§ **Excerpted text**:
Meet Lars Kristensen

Lars Kristensen © Erhvervshus Fyn, 2021

Lars Kristensen © Erhvervshus Fyn, 2021

He works at Erhvervshus Fyn (Business House Funen), where he manages the Industry 4.0: DigitizationBoost project. Lars and his team help to initiate collaborations between businesses who want to strengthen their online presence and experts in the private sector and academia. It’s part of an EU-funded digital initiative run by the Danish Business Promotion Board

Digitalisation dreams

The project’s popularity has soared during the pandemic. Only 18% of companies in Denmark had a strong online presence before the crisis. When the country went into lockdown, businesses realised the importance of digital skills to remain competitive and resilient to economic shocks. 

“There is no doubt that the situation for many companies changed during the coronavirus crisis and they need to think in new innovative ways,” says Lars.

When the EU granted an additional €1 million to expand the project, there were twice as many candidates in the next application round as before.

Digital success stories

One company that benefited was Copenhagen-based CanopyLAB. They have developed an e-learning platform based on artificial intelligence that was invaluable for online teaching during lockdown. They even had to hire 11 new employees to manage the workload.

“2,500 primary schools, colleges and universities from all over the world joined our waiting list,” says CanopyLab founder and CEO Sahra-Josephine Hjorth.

Looking ahead, the Industry 4.0: DigitizationBoost project expects businesses to bring at least 20 new digital products or concepts to a stage where they can be commercialised. A large part of its success is due to the mentorship offered by the collaborations. The project is expected to increase the annual turnover and exports, and create 280 new jobs.

§ **Source data**:
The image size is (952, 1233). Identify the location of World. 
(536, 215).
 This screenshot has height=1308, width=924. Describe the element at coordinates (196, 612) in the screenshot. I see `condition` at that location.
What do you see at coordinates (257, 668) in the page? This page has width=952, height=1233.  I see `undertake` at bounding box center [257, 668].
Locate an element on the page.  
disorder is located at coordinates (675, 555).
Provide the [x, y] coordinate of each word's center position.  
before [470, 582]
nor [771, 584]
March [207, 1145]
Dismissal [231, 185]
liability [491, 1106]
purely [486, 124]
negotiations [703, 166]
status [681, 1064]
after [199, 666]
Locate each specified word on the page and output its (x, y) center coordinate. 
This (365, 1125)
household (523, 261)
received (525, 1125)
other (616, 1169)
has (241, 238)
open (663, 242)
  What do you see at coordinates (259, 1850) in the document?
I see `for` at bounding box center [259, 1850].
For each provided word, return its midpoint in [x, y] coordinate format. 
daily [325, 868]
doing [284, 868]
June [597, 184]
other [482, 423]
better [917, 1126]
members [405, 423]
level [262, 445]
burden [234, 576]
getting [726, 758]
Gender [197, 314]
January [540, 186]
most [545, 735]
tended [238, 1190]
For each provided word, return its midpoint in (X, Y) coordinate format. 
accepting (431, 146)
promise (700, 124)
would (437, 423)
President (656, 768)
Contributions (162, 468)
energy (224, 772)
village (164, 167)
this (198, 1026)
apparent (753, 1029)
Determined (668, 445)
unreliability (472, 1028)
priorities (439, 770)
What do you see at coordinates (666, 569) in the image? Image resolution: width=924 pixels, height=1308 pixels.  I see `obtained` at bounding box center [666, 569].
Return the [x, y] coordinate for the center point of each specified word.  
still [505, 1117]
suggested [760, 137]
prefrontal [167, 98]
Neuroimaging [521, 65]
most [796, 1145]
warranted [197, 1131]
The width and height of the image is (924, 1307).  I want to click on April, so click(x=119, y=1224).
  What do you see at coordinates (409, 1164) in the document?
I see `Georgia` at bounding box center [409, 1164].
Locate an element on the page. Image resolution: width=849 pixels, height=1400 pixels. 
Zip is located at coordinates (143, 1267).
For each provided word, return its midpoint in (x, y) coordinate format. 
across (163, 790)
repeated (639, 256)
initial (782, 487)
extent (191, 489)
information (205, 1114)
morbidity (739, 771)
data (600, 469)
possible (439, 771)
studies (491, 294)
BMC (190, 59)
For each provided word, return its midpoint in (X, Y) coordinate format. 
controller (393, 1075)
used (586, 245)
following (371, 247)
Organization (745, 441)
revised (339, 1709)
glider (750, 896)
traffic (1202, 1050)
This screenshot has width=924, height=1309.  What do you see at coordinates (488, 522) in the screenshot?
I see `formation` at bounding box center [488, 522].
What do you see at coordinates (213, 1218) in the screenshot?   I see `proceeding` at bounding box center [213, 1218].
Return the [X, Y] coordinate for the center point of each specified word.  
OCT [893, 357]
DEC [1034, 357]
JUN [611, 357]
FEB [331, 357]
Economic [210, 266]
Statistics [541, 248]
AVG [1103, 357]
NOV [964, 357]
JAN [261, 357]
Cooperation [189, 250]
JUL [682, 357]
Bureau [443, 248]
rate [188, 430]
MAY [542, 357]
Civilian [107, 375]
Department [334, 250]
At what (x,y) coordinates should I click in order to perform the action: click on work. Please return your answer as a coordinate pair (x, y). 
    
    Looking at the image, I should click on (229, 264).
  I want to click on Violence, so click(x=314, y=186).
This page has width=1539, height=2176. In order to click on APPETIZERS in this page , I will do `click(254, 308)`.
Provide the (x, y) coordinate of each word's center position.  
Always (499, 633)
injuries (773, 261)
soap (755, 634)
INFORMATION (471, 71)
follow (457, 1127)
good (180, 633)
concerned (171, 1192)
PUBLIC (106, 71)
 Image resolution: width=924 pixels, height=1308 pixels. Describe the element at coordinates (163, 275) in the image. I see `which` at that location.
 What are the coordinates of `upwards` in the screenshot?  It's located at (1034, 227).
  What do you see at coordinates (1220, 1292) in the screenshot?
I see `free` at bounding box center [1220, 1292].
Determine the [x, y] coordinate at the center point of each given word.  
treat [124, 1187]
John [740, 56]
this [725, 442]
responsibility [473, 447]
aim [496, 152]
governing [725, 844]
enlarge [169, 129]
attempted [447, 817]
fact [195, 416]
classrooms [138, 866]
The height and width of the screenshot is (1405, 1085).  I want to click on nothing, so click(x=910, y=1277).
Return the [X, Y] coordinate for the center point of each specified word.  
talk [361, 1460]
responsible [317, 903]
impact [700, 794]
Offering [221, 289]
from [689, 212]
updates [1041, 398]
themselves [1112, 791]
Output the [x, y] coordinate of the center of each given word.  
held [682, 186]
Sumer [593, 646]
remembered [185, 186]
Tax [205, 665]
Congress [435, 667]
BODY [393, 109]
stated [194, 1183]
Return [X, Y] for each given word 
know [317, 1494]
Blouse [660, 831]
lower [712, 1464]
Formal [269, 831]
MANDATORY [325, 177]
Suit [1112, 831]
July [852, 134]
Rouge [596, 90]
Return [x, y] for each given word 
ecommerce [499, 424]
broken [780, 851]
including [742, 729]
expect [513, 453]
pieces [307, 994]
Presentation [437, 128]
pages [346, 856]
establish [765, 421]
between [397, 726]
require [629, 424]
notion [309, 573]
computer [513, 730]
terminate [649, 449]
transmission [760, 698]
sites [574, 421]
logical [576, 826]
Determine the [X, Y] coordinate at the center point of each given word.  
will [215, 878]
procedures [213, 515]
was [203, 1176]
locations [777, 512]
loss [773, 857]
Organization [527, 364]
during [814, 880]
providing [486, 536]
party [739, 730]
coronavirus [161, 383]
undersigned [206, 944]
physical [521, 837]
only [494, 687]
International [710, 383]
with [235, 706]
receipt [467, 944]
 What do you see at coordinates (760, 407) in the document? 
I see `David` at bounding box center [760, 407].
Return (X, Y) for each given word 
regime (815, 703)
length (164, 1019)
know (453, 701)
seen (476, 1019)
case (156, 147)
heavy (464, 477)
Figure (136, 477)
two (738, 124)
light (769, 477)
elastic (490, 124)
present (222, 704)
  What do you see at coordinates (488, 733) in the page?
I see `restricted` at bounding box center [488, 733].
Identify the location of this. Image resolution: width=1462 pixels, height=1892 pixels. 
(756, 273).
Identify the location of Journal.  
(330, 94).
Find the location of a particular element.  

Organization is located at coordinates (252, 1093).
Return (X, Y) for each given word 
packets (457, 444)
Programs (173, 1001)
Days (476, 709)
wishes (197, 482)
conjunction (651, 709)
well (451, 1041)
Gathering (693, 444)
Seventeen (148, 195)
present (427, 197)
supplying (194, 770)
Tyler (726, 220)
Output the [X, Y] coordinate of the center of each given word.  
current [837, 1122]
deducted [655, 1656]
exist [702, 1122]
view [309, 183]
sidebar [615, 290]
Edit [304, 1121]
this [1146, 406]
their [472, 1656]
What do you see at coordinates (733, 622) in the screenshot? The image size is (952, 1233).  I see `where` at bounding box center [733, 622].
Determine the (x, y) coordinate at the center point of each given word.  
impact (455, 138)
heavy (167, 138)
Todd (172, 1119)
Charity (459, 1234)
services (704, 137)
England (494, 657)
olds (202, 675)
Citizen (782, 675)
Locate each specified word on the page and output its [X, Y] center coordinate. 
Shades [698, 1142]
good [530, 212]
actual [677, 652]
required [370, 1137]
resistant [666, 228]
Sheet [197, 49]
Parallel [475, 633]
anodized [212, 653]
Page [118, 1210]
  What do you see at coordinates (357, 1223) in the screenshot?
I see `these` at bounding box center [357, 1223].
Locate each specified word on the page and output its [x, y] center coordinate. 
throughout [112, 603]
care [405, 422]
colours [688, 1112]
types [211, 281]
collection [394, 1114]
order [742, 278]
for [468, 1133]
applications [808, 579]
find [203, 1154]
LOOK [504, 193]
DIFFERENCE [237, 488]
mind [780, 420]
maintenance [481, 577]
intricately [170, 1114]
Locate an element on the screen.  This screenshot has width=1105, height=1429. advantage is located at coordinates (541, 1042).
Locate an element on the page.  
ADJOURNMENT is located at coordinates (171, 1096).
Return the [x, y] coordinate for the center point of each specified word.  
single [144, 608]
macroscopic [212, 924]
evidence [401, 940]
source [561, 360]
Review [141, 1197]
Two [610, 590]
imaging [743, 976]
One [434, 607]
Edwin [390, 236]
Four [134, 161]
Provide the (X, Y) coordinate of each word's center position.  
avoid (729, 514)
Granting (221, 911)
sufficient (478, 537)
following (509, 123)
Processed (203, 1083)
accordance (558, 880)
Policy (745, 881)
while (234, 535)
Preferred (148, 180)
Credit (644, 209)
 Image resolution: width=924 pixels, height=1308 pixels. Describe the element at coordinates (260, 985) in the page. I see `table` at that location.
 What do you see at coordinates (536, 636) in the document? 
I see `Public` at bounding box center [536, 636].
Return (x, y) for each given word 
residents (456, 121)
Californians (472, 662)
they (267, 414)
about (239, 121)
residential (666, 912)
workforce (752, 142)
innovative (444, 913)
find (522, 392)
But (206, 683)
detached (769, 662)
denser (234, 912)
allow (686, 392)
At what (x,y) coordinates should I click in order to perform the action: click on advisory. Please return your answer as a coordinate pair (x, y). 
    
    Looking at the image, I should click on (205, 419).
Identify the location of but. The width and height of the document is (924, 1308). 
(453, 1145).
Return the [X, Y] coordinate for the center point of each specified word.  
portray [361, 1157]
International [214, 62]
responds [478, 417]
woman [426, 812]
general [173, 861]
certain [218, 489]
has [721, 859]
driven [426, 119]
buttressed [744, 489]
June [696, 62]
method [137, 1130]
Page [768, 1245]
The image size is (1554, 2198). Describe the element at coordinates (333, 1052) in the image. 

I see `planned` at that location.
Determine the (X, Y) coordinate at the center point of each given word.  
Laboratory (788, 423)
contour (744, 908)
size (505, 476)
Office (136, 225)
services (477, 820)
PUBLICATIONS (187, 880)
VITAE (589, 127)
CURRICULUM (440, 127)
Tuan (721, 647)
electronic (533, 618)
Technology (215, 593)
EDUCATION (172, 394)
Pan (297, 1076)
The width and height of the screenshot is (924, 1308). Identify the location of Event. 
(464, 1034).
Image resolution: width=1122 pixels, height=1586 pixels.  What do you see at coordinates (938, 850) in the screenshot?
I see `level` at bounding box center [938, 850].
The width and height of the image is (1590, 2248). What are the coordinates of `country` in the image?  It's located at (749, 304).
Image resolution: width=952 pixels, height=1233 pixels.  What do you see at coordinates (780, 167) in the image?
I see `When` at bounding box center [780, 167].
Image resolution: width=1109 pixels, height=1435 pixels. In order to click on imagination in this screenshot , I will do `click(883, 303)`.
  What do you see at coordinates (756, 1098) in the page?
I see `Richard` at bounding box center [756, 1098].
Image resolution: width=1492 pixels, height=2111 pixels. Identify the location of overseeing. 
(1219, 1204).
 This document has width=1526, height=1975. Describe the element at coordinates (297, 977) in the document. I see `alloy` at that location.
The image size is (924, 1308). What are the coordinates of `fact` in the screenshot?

§ **Exercises**:
- 1) Transcribe the passage about Lars Kristensen from "Digital success stories" up to and including "280 new jobs.".
- 2) Write the next part of the passage about Lars Kristensen, starting after its final sentence.
The lines are separate material and have no connection to the passage about Lars Kristensen.

§ **Exercise answers**:
- 1)
Digital success stories

One company that benefited was Copenhagen-based CanopyLAB. They have developed an e-learning platform based on artificial intelligence that was invaluable for online teaching during lockdown. They even had to hire 11 new employees to manage the workload.

“2,500 primary schools, colleges and universities from all over the world joined our waiting list,” says CanopyLab founder and CEO Sahra-Josephine Hjorth.

Looking ahead, the Industry 4.0: DigitizationBoost project expects businesses to bring at least 20 new digital products or concepts to a stage where they can be commercialised. A large part of its success is due to the mentorship offered by the collaborations. The project is expected to increase the annual turnover and exports, and create 280 new jobs.

- 2)
© CanopyLab, 2020

Sahra-Josephine Hjorth © CanopyLab, 2020

Strengthened business at street level

“Strengthened business at street level” is another initiative funded by the EU and the Danish Business Promotion Board. It runs in four municipalities of South Funen in southern Denmark.

The project has helped over 200 local businesses train employees in e-commerce and online marketing. Each company has received personal mentorship and a tailor-made digital business plan for the future. And instead of sitting back during the lockdown, many began to see the potential to expand their business online.

Two men using laptop © European Union, 2020

Two men using laptop © European Union, 2020

Meet Martin Fischer

Martin Fischer and his wife Line © Strengthened business at street level, 2020

Martin Fischer and his wife Line © Strengthened business at street level, 2020

He’s the co-owner of a kitchen equipment store called Køkkenfreak in Svendborg. Thanks to emergency EU support during the crisis, he was able to expand his business online by strengthening the social media strategy, producing YouTube videos and establishing commercial collaborations with other traders.

“It is crucial to have a link between a physical store and a webshop. It has become very pronounced after COVID-19. We have never been so busy as now. In July 2020, sales increased by 70% compared to July 2019.”

Preparing for a digital future

EU support also helped another 50 companies to develop digital competencies. A designer clothing store in Rudkøbing is one of them. Together with the project mentor, the store owners devised a social media marketing plan that helped sell clothes much faster and with higher profits. They are now planning to build a permanent webshop.

The mentorship and training sessions available through the “Strengthened business at street level” project have helped to mitigate the short-term consequences of the pandemic, but also to secure jobs for the future. It’s expected that 46 new positions will have been created and extra turnover will have been generated.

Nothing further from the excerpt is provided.